When a there is a change in the manner that title is being held, the Assessor receives a copy of the recorded deed or other official document and determines if an appraisal is required under State Law.  An ownership transfer may trigger reappraisal of your property resulting in a change in your property taxes.  If reappraisal is required, an appraisal is made to determine the new assessed value.  You will be notified of the new assessment and the right to appeal. .

Read more about  Property Transfers

New Construction or Improvements

Copies of building permits are sent to the Assessor. Land development, new buildings, additions, and other structures require an appraisal from the Assessor and may require an inspection. Structural repairs and/or replacement are not appraisable events in most situations.

The value of new construction is added to the existing improvement assessed value.
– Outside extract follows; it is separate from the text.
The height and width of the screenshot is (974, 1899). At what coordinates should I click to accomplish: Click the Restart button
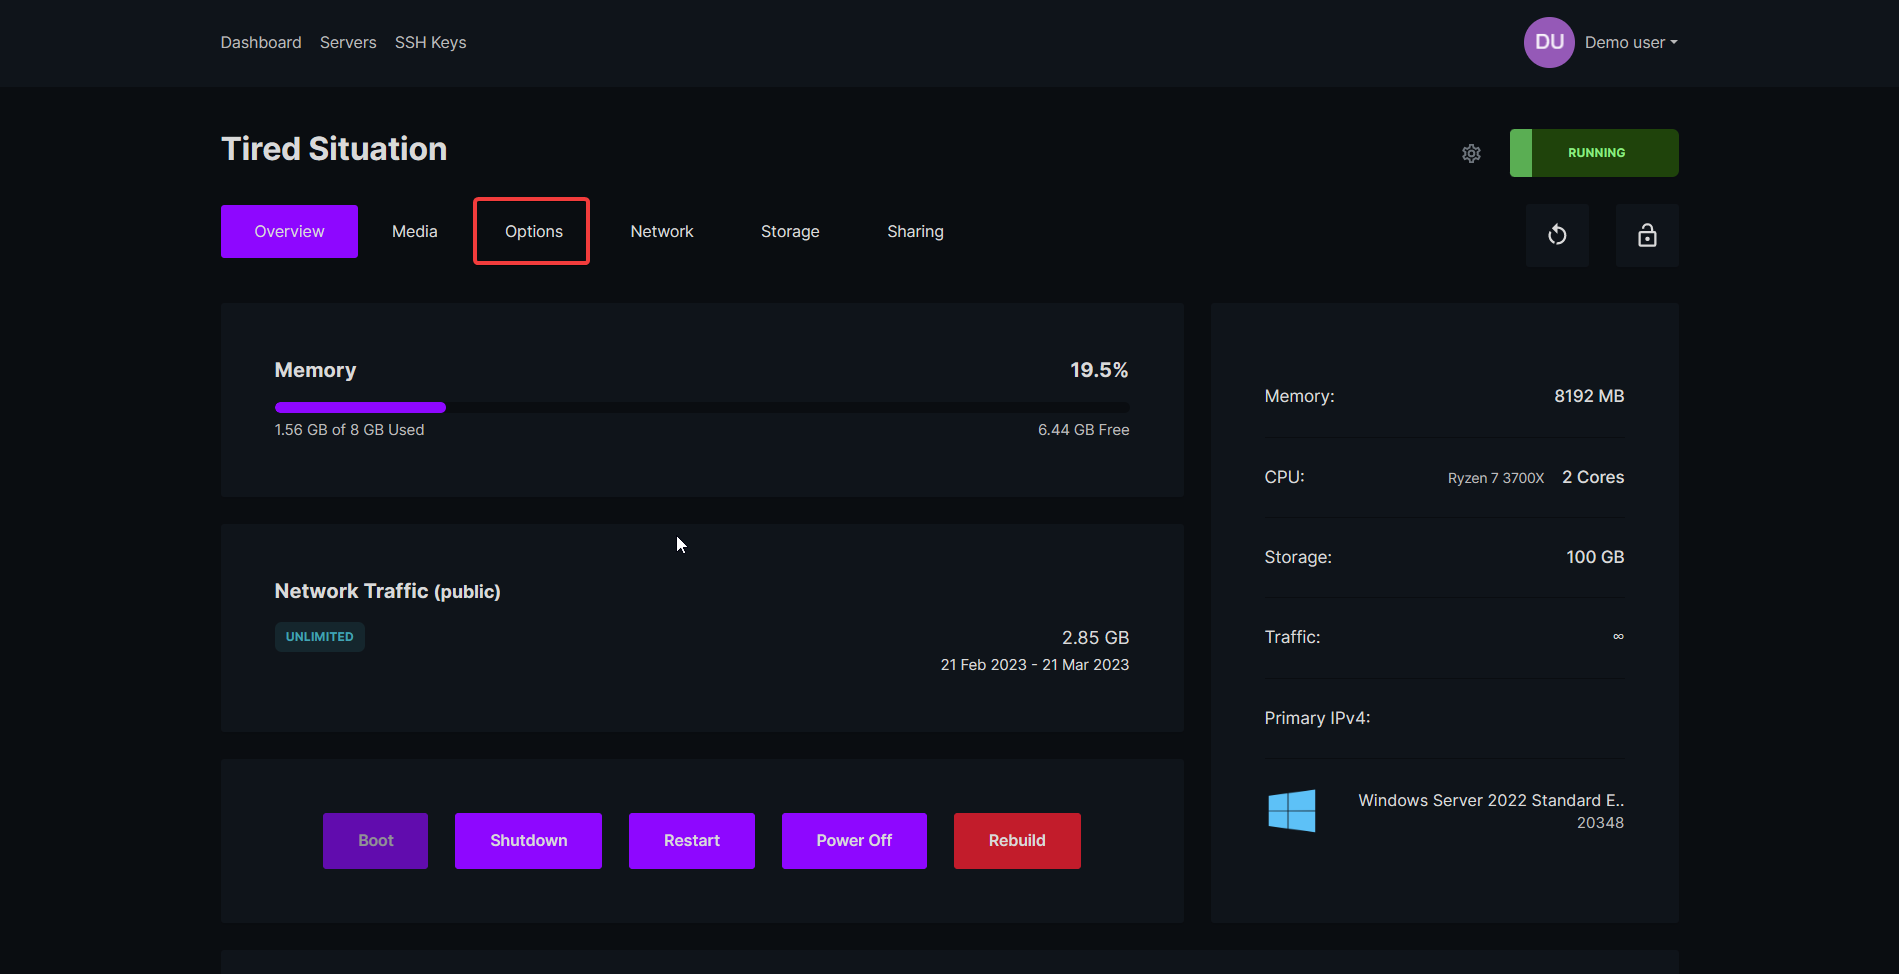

The new assessed value will not change except for the annual inflation adjustment of up to 2%. As with all newly assessed values, the property owner has the right to appeal the value.

Property Improvements Are Assessed Separately

When property owners improve or remodel their property, the additions or upgrades are valued at market value in that year. Only the value of the new addition or upgrade will be added to your existing assessed value. 

The new value can only increase by up to two percent each year after that. The unimproved portion of the property continues to be assessed based on its original acquisition (purchase) value.

For example, if a homeowner purchased a home and then add a garage eight years later, the home and garage are assessed separately that year. The original property is assessed at its original base year value adjusted upward each year while the garage would be assessed at its own market value adjusted upward. The property’s new assessed value would be the old value plus the value of the improvement or improvements.

Improvements That Do Not Increase Assessed Value

  • Accessibility construction for disabled homeowners
  • Accessibility compliance construction for any property
  • Reconstruction following environmental contamination
  • Reconstruction following natural disaster
  • Solar energy construction (initial installation)
  • Fire–safety improvements
  • Seismic safety improvements

When real estate market declines or property damage occurs, a property’s market value may fall below its assessed value (set by Proposition 13).